## Phylogenetic models in R

### 1. Introduction and resources

This practical should be a refresher on linear models in `R`, before introducing you to a phylogentic least squares model, or a PGLS. Because species that are closely related often share similar traits, this means we can't treat them as statistically independent. However, if we look at how the traits are spread throughout the tree, we can 'control' for this non-independance. 
We'll go into more detail when we run our PGLS. 

### 2. Linear models

For this pratical we'll be working data from the family Anatidae (ducks) to investigate Bergmann’s rule, if there is a relationship between latitude and body mass. 
First, we'll load in the data and inspect it:

In [None]:
dir.create("My Git Repo")
git2r::clone("https://github.com/Syrph/BCB_Practicals", "My Git Repo")
setwd("My Git Repo")
system("sudo apt-get install libgdal-dev libproj-dev libgeos-dev libudunits2-dev libv8-dev libprotobuf-dev libjq-dev")
source("install.R")

In [None]:
# Load the duck latitudinal and bodymass data
duck_data <- read.csv("duck_data.csv",h=T) 
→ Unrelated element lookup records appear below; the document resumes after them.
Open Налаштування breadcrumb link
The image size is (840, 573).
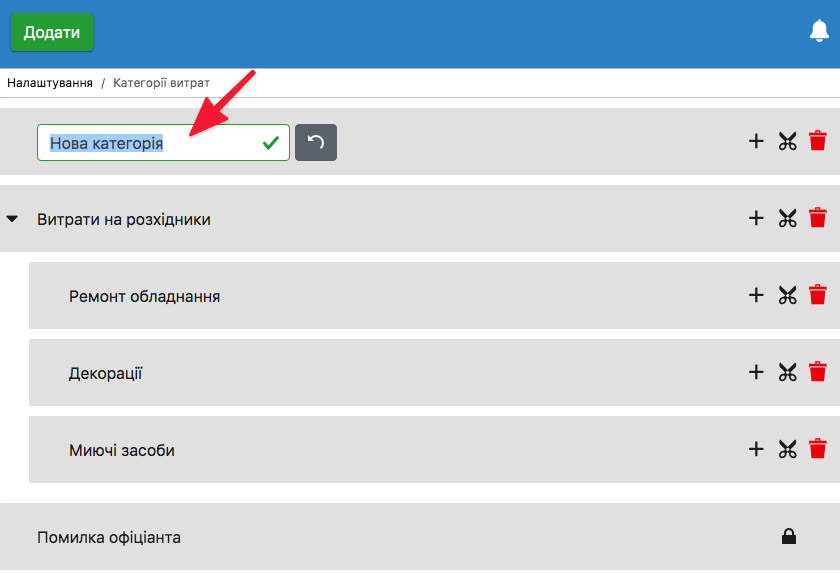(x=50, y=83)
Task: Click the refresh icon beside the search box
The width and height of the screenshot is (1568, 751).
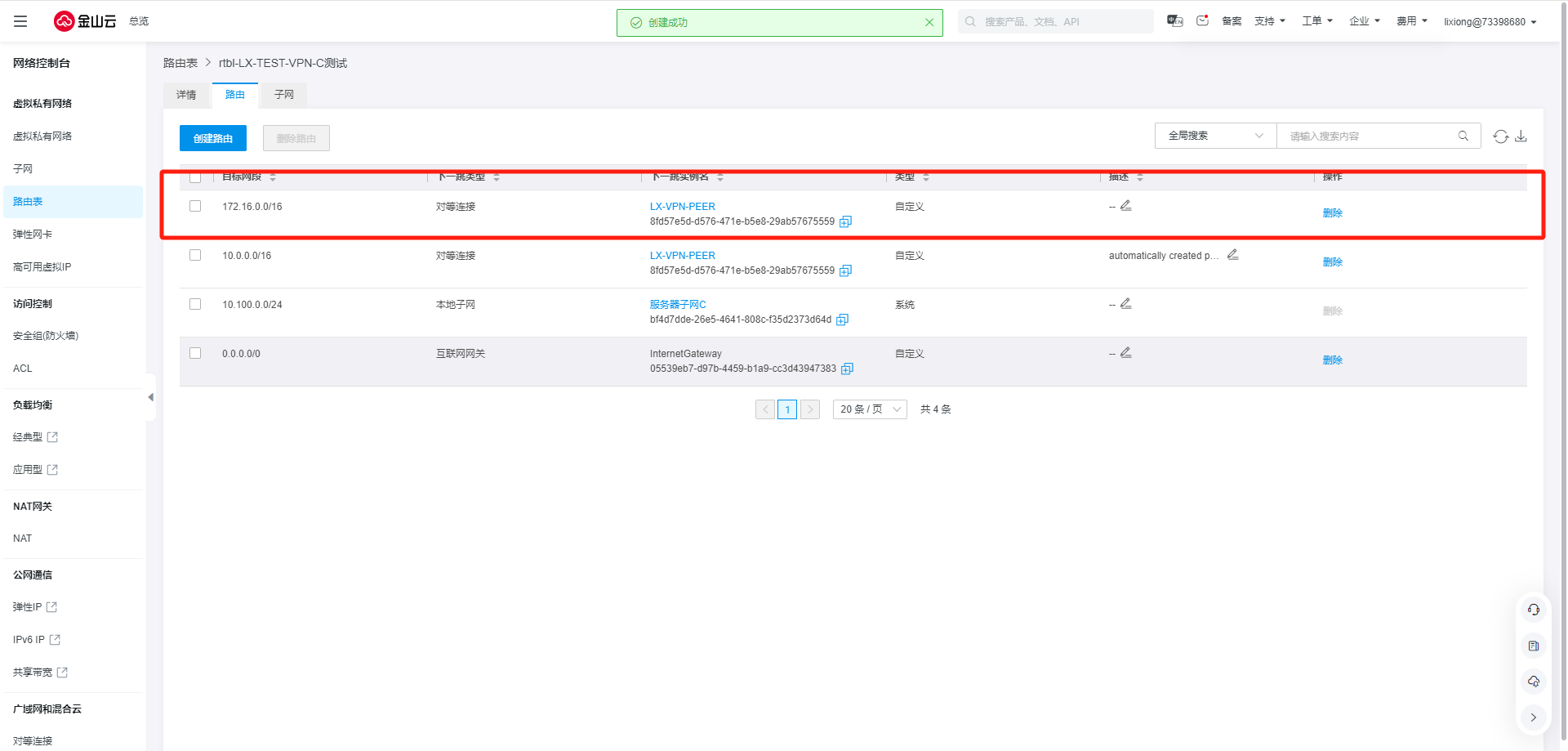Action: (1500, 136)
# Check it's been imported
str(duck_data)
head(duck_data)

# Remove any NAs in the data (make sure to check you're not loosing too much data!)
duck_data <- na.omit(duck_data)

The midpoint latitude is the center of the distribution of each species. Because we're interested in the distance from equator, we'll use the `abs()` function to convert our data.

In [None]:
duck_data$abs_latitude <- abs(duck_data$Latitude)

We'll start by looking at the relationship between body mass and latitude using a scatterplot.

In [None]:
plot(Body_Mass ~ abs_latitude, data = duck_data)
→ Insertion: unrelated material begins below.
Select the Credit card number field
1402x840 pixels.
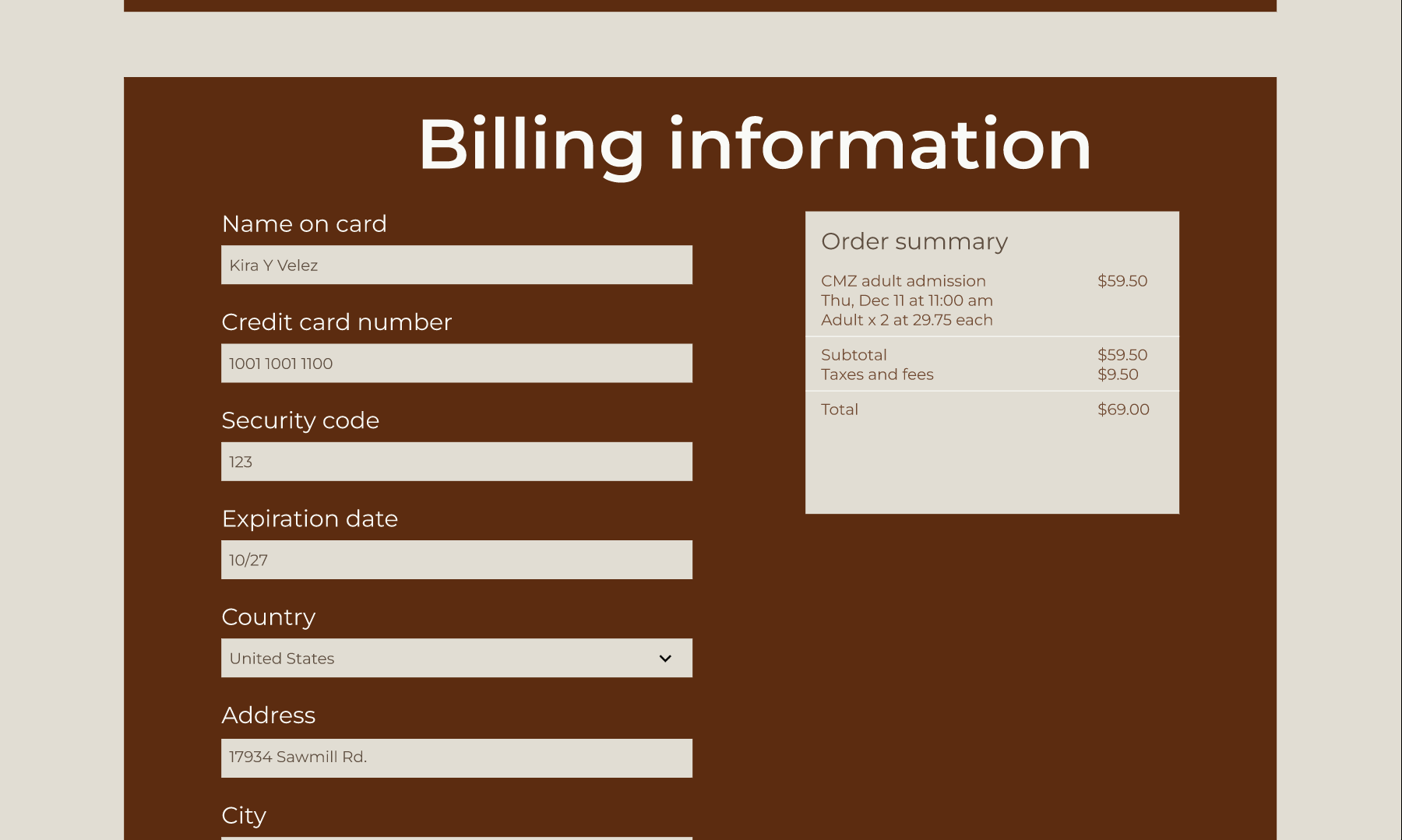456,363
Now there doesn't seem to be much of a relationship at all from our plot. However, to double check we should look at the spread of data for both variables. In particular, body mass is often scaled logarithmically, with lots of small species and fewer large ones. Therefore we might not be seeing the true relationship! 

In [None]:
# We'll use a histogram to look at the spread.
hist(duck_data$Body_Mass)

As we suspected! The histogram suggests a log-normal distribution. If we take logs we might see a more normal distribution.

In [None]:
duck_data$log_BM <- log(duck_data$Body_Mass)
hist(duck_data$log_BM)

Now we've got some data that resembles a more normal distribution! We'll now look at the spread of latitude.

In [None]:
hist(duck_data$abs_latitude)

Not great, but no obvious signs of left or right skews in the data, so we can work with it. We'll leave it as it is.
Let's look at the new relationship between the two variables:

In [None]:
plot(log_BM ~ abs_latitude, data = duck_data)

Now we're starting to see some kind of relationship! There's a lot of spread to the points, but we can see the smallest species at the lowest latitudes, and the largest at the highest. To really find out if there's a relationship we can test our hypothesis with a linear model. 

In [None]:
# Run a basic linear model. We separate our dependant variables from predictors using a tilda ~
duck_model <- lm(log_BM ~ abs_latitude, data = duck_data)
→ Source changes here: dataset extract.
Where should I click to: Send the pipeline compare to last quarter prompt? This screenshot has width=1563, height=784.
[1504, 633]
# Inspect our linear model
summary(duck_model)

Now we can investigate if there is a relationship. There's quite a lot going on with our output, but for this practical we'll focus on just a few main things:

`Coefficients`: This tells us about our predictors in the model. In this one there's 2, the intercept, and latitude.  We'll break each section down further.

`Estimate`: The estimate of our coefficients tells us what value it should have. For the intercept this will be the point that that crosses across the y axis. For latitude, this will be the gradient of the relationship between latitude and body mass. 

`Std. Error`: This shows how much faith we have in our estimates. We're fairly certain that our estimates will fall within the range: Estimate +- Standard Error. 

`t value`: This is our test statistic. In a linear model we're testing if each of our estimate values are significantly different from zero. If our estimate and standard error don't overlap zero, it normally means they are significant. 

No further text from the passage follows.